Recorded data
────────
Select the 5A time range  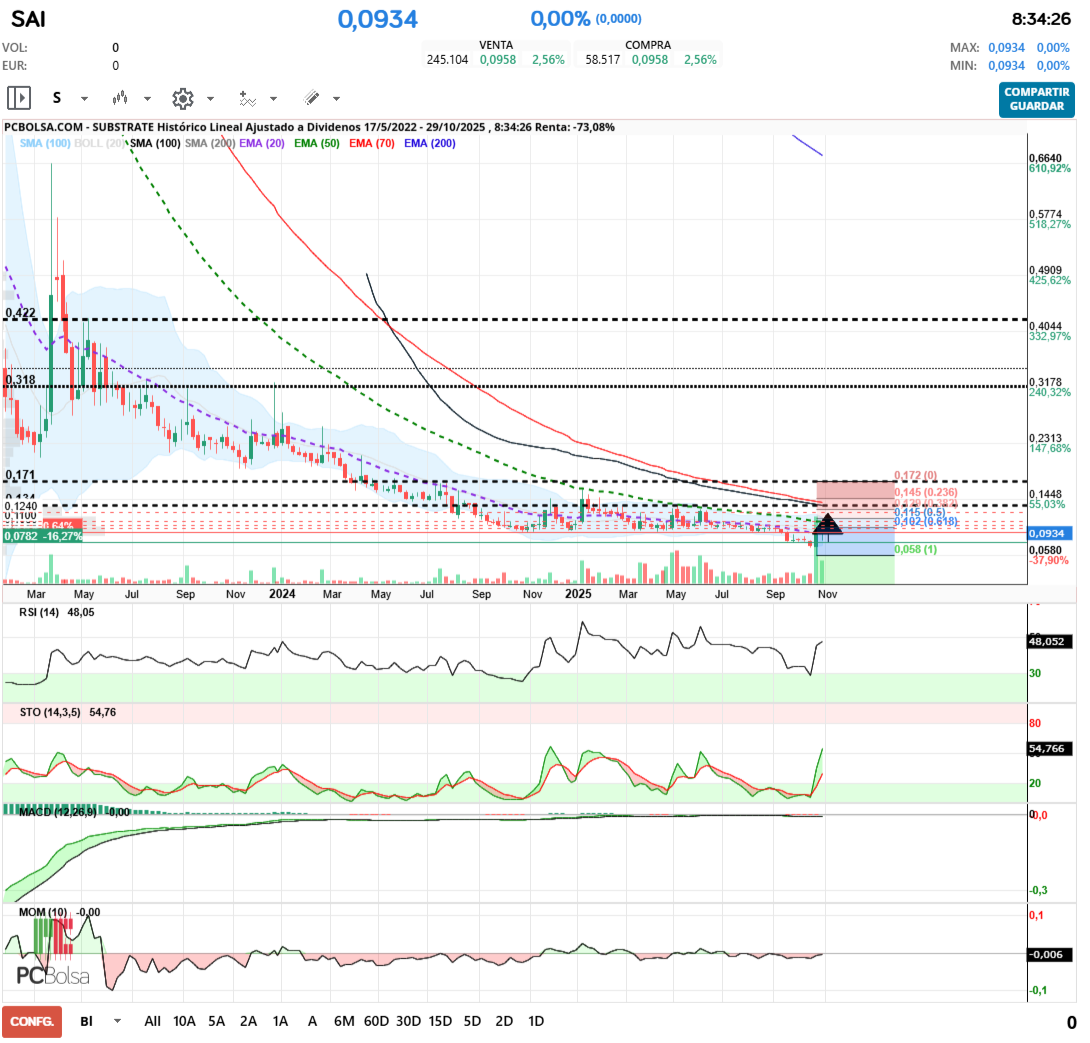click(x=216, y=1021)
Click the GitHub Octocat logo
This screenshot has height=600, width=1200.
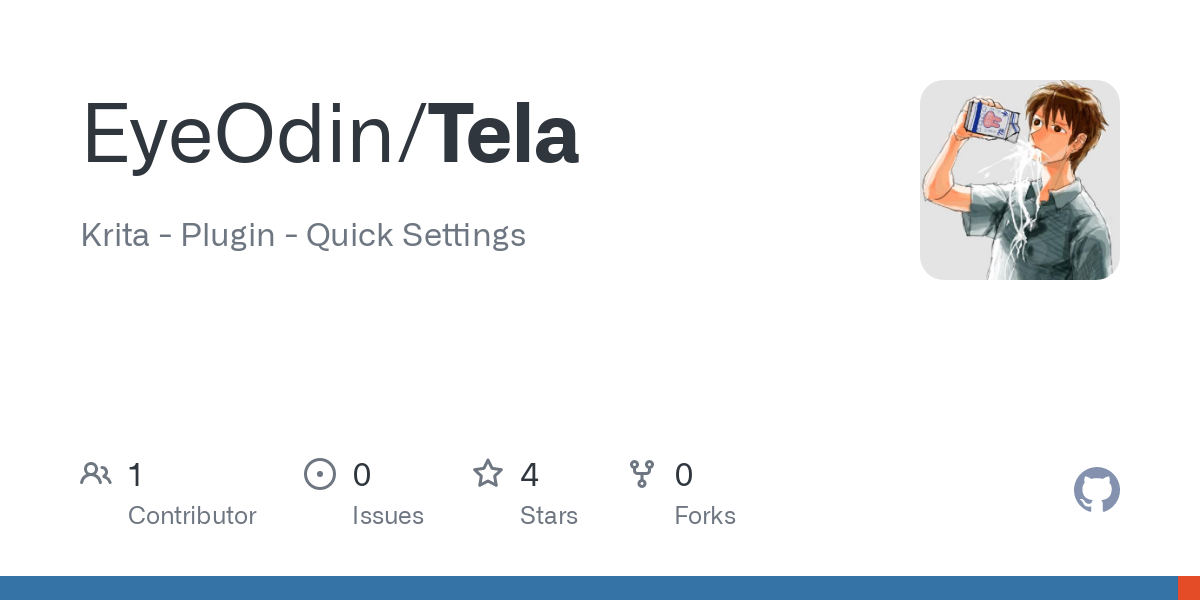tap(1096, 490)
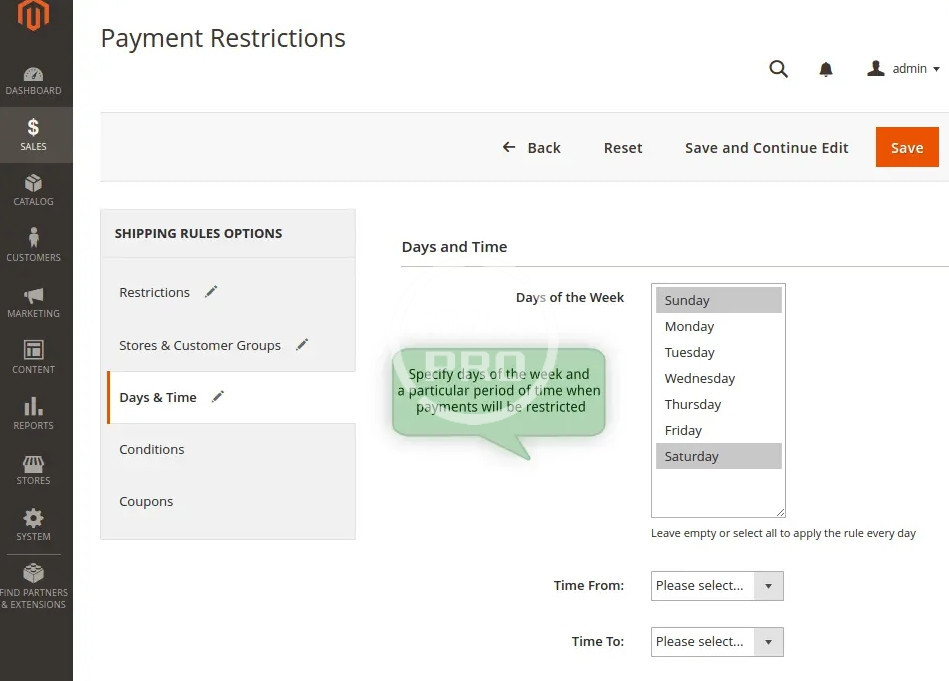Screen dimensions: 949x681
Task: Open the Marketing megaphone menu
Action: point(34,301)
────────
Give the stretch of the material from the line containing "Click the GitHub Octocat logo" through the end as a JSON list of strings, one string per line, leaving out blank lines and the pictures.

[
  "Click the GitHub Octocat logo",
  "This screenshot has height=600, width=1200.",
  "tap(1096, 490)",
  "Screen dimensions: 949x681",
  "Task: Open the Marketing megaphone menu",
  "Action: point(34,301)"
]